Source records
* * *
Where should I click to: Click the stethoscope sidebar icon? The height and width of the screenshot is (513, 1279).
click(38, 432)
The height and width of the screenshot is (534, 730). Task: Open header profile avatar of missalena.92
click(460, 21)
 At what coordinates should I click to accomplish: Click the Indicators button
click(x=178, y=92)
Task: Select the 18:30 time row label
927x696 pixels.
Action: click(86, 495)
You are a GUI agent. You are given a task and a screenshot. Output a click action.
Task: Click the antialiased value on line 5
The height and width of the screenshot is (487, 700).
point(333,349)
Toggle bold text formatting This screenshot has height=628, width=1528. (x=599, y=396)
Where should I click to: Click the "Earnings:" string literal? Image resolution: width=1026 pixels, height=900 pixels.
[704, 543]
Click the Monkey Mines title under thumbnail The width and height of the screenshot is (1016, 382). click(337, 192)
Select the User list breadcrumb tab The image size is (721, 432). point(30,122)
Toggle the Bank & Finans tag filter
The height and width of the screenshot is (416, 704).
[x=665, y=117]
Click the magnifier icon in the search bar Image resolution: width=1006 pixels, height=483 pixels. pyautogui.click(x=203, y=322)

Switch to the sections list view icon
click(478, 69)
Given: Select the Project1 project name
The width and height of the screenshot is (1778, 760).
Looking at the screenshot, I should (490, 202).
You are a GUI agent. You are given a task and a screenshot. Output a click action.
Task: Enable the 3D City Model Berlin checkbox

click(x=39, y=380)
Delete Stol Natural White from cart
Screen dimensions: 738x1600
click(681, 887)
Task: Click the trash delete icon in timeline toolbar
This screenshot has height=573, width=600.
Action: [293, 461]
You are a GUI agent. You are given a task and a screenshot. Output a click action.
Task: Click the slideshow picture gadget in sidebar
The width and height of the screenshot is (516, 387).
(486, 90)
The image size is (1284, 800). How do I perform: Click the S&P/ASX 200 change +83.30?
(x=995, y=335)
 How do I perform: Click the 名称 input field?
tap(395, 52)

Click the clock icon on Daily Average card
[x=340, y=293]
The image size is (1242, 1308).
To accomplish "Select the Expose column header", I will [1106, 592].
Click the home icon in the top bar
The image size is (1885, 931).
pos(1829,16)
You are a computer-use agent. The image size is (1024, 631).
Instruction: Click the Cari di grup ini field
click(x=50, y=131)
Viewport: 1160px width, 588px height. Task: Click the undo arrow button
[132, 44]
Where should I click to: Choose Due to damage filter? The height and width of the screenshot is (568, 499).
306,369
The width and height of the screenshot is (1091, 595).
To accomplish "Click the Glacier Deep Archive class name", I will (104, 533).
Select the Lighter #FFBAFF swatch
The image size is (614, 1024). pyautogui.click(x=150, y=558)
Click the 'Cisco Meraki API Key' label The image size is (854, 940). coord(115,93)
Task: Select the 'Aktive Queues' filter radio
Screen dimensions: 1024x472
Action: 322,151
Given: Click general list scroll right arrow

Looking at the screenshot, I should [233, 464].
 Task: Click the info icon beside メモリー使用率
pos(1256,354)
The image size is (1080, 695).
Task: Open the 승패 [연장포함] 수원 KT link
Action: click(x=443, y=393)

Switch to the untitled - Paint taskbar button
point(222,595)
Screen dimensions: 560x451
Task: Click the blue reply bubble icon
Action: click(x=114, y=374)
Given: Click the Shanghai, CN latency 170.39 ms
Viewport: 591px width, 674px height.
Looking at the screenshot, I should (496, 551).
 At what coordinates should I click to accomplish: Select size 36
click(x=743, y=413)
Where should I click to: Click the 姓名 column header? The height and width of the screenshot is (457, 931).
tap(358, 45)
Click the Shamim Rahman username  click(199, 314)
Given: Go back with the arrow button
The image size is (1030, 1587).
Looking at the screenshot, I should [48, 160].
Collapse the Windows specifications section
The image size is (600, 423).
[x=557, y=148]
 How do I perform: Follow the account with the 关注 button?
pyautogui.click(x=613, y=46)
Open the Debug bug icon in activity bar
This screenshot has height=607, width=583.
* * *
**What you will do**:
The response must restate every entry word for word.

**Solution to this problem**:
Where should I click to: Click the stethoscope sidebar icon? The height and width of the screenshot is (513, 1279).
click(38, 432)
The height and width of the screenshot is (534, 730). Task: Open header profile avatar of missalena.92
click(460, 21)
 At what coordinates should I click to accomplish: Click the Indicators button
click(x=178, y=92)
Task: Select the 18:30 time row label
927x696 pixels.
Action: click(86, 495)
You are a GUI agent. You are given a task and a screenshot. Output a click action.
Task: Click the antialiased value on line 5
The height and width of the screenshot is (487, 700).
point(333,349)
Toggle bold text formatting This screenshot has height=628, width=1528. (x=599, y=396)
Where should I click to: Click the "Earnings:" string literal? Image resolution: width=1026 pixels, height=900 pixels.
[704, 543]
Click the Monkey Mines title under thumbnail The width and height of the screenshot is (1016, 382). click(337, 192)
Select the User list breadcrumb tab The image size is (721, 432). point(30,122)
Toggle the Bank & Finans tag filter
The height and width of the screenshot is (416, 704).
[x=665, y=117]
Click the magnifier icon in the search bar Image resolution: width=1006 pixels, height=483 pixels. pyautogui.click(x=203, y=322)

Switch to the sections list view icon
click(478, 69)
Given: Select the Project1 project name
The width and height of the screenshot is (1778, 760).
Looking at the screenshot, I should (490, 202).
You are a GUI agent. You are given a task and a screenshot. Output a click action.
Task: Enable the 3D City Model Berlin checkbox

click(x=39, y=380)
Delete Stol Natural White from cart
Screen dimensions: 738x1600
click(681, 887)
Task: Click the trash delete icon in timeline toolbar
This screenshot has height=573, width=600.
Action: [293, 461]
You are a GUI agent. You are given a task and a screenshot. Output a click action.
Task: Click the slideshow picture gadget in sidebar
The width and height of the screenshot is (516, 387).
(486, 90)
The image size is (1284, 800). How do I perform: Click the S&P/ASX 200 change +83.30?
(x=995, y=335)
 How do I perform: Click the 名称 input field?
tap(395, 52)

Click the clock icon on Daily Average card
[x=340, y=293]
The image size is (1242, 1308).
To accomplish "Select the Expose column header", I will [1106, 592].
Click the home icon in the top bar
The image size is (1885, 931).
pos(1829,16)
You are a computer-use agent. The image size is (1024, 631).
Instruction: Click the Cari di grup ini field
click(x=50, y=131)
Viewport: 1160px width, 588px height. Task: Click the undo arrow button
[132, 44]
Where should I click to: Choose Due to damage filter? The height and width of the screenshot is (568, 499).
306,369
The width and height of the screenshot is (1091, 595).
To accomplish "Click the Glacier Deep Archive class name", I will (104, 533).
Select the Lighter #FFBAFF swatch
The image size is (614, 1024). pyautogui.click(x=150, y=558)
Click the 'Cisco Meraki API Key' label The image size is (854, 940). coord(115,93)
Task: Select the 'Aktive Queues' filter radio
Screen dimensions: 1024x472
Action: 322,151
Given: Click general list scroll right arrow

Looking at the screenshot, I should [233, 464].
 Task: Click the info icon beside メモリー使用率
pos(1256,354)
The image size is (1080, 695).
Task: Open the 승패 [연장포함] 수원 KT link
Action: click(x=443, y=393)

Switch to the untitled - Paint taskbar button
point(222,595)
Screen dimensions: 560x451
Task: Click the blue reply bubble icon
Action: click(x=114, y=374)
Given: Click the Shanghai, CN latency 170.39 ms
Viewport: 591px width, 674px height.
Looking at the screenshot, I should (496, 551).
 At what coordinates should I click to accomplish: Select size 36
click(x=743, y=413)
Where should I click to: Click the 姓名 column header? The height and width of the screenshot is (457, 931).
tap(358, 45)
Click the Shamim Rahman username  click(199, 314)
Given: Go back with the arrow button
The image size is (1030, 1587).
Looking at the screenshot, I should [48, 160].
Collapse the Windows specifications section
The image size is (600, 423).
[x=557, y=148]
 How do I perform: Follow the account with the 关注 button?
pyautogui.click(x=613, y=46)
Open the Debug bug icon in activity bar
This screenshot has height=607, width=583.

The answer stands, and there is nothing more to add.